Task objective:
Return only those lines of the records below in which "computer" appears.

Source material:
───

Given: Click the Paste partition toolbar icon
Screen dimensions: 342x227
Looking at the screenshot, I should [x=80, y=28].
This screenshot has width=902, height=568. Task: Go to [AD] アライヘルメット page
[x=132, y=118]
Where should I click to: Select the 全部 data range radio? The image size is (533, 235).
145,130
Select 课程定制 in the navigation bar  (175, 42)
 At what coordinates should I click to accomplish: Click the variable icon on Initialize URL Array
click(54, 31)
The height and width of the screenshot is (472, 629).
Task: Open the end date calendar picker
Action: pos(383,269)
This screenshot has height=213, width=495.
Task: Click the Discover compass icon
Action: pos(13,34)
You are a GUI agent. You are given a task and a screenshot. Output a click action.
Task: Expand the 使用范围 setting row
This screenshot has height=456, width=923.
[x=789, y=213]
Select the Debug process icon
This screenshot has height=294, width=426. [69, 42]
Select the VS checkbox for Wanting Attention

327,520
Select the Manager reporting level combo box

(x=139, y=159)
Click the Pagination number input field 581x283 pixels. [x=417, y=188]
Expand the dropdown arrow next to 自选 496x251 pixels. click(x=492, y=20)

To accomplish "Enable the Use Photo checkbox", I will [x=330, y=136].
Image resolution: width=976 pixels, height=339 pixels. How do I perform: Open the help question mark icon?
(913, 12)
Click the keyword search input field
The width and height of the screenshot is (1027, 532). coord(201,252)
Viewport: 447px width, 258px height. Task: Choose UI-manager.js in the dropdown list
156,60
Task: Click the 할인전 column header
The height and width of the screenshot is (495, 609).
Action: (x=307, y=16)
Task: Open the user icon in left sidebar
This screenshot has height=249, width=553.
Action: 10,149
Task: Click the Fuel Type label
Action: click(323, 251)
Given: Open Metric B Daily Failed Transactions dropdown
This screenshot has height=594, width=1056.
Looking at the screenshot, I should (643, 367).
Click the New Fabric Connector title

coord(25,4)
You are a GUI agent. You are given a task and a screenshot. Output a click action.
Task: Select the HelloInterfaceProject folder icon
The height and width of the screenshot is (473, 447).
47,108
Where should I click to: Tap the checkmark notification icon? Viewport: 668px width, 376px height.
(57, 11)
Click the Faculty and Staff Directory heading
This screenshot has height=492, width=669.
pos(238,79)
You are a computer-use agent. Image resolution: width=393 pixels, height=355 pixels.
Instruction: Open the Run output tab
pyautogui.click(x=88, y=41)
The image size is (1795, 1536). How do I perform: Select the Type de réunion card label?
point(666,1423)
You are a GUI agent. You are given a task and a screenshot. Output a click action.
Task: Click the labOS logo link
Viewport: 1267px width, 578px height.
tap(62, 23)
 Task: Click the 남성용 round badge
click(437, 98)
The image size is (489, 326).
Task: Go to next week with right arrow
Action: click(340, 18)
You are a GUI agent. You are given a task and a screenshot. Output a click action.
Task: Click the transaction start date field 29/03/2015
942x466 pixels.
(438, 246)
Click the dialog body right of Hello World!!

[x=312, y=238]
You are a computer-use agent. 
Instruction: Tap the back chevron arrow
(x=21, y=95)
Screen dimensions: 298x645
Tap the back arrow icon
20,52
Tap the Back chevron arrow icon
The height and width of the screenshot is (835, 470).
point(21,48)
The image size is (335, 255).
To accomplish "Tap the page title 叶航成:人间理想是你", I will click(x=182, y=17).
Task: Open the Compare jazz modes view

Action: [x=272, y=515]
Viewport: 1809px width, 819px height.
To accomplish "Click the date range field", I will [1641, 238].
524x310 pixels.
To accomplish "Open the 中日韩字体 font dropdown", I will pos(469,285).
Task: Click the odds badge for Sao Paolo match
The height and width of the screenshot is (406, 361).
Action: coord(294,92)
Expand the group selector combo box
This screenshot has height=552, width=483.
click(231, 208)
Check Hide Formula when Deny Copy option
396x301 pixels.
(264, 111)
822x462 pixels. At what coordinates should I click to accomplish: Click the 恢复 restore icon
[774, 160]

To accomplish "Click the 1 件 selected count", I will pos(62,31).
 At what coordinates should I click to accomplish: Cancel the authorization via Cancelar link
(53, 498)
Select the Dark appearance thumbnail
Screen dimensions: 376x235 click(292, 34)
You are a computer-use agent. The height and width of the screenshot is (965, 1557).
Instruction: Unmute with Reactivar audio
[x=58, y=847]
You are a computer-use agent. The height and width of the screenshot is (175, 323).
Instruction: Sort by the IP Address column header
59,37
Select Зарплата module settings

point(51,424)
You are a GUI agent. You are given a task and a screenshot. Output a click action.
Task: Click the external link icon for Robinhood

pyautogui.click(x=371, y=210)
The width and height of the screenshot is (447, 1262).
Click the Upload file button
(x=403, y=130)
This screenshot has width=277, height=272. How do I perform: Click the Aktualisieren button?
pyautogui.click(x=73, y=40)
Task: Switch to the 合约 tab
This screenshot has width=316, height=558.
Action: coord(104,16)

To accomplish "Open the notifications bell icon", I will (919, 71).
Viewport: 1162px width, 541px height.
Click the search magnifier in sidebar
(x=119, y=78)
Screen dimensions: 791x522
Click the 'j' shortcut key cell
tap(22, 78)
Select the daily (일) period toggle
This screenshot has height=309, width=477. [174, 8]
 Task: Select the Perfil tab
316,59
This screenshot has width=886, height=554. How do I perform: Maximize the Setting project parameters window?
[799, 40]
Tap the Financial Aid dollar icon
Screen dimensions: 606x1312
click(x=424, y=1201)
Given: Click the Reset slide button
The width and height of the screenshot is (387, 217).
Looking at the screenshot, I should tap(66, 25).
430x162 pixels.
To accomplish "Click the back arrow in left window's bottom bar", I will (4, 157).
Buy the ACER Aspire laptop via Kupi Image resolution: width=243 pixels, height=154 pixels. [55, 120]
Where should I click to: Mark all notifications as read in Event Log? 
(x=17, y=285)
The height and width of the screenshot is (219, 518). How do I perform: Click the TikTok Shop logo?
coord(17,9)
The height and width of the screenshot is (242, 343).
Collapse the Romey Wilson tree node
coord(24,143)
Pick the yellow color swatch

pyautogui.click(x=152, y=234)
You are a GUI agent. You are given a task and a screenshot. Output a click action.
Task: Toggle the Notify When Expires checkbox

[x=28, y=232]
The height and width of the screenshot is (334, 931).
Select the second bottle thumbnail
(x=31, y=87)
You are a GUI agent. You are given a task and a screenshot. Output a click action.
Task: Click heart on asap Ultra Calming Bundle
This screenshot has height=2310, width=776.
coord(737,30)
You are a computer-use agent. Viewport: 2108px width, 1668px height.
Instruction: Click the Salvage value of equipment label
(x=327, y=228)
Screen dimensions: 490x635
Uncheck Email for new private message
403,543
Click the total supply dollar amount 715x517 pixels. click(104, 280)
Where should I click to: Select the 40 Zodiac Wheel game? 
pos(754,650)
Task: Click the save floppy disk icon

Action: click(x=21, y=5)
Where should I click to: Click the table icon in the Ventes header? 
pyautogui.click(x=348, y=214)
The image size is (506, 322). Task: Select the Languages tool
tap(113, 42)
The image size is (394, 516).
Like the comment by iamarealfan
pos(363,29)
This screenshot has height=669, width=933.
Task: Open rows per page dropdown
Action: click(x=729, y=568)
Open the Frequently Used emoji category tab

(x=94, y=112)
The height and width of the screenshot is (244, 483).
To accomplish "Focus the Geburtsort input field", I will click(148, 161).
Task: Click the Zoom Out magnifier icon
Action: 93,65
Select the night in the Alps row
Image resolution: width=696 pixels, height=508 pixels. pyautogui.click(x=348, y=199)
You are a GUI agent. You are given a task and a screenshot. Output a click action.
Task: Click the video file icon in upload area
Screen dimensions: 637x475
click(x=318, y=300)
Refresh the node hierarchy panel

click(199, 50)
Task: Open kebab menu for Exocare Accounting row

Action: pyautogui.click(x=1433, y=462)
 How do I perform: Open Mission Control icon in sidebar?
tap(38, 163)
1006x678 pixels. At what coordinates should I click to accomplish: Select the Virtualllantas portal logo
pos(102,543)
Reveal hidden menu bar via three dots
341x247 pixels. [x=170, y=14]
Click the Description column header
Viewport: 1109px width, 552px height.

───

Answer:
You are a computer-use agent. Image resolution: width=393 pixels, height=355 pixels.
You are a computer-use agent. 
You are a computer-use agent. The height and width of the screenshot is (965, 1557).
You are a computer-use agent. The height and width of the screenshot is (175, 323).
You are a computer-use agent. Viewport: 2108px width, 1668px height.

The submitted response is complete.